If you want to perform multiple parallel operations for each item, it makes more sense IMHO to perform these operations inside a single block, instead of splitting them to multiple blocks and then trying to join the independent results into a single object again. So my suggestion is to do something like this:

var block = new TransformBlock<MyClass, MyClass>(async item =>
{
    Task<SomeType1> task1 = Task.Run(() => CalculateProperty1(item.Id));
    Task<SomeType2> task2 = Task.Run(() => CalculateProperty2(item.Id));
    await Task.WhenAll(task1, task2).ConfigureAwait(false);
    item.Property1 = task1.Result;
    item.Property2 = task2.Result;
    return item;
}, new ExecutionDataflowBlockOptions()
{
    MaxDegreeOfParallelism = 2
});

In the above example items of type MyClass are passed through a TransformBlock. The properties Property1 and Property2 of each item are calculated in parallel using a separate Task for each property. Then both tasks are awaited, and when both are complete the results are assigned to the properties of the item. Finally the processed item is returned.

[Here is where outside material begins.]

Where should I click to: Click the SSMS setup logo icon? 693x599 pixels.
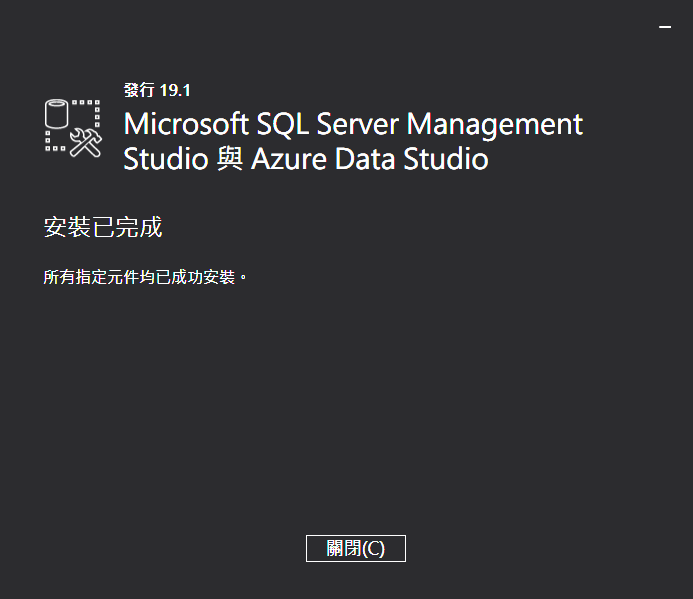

The only thing you want to be aware with this approach is that the degree of parallelism will be the product of the internal parallel operations and the MaxDegreeOfParallelism option of the block. So in the above example the degree of parallelism will be 2 x 2 = 4. To be precise this will be the maximum degree of parallelism, because it is possible that one of the two internal calculations will be slower than the other. So at any given moment the actual degree of parallelism could be anything between 2 and 4.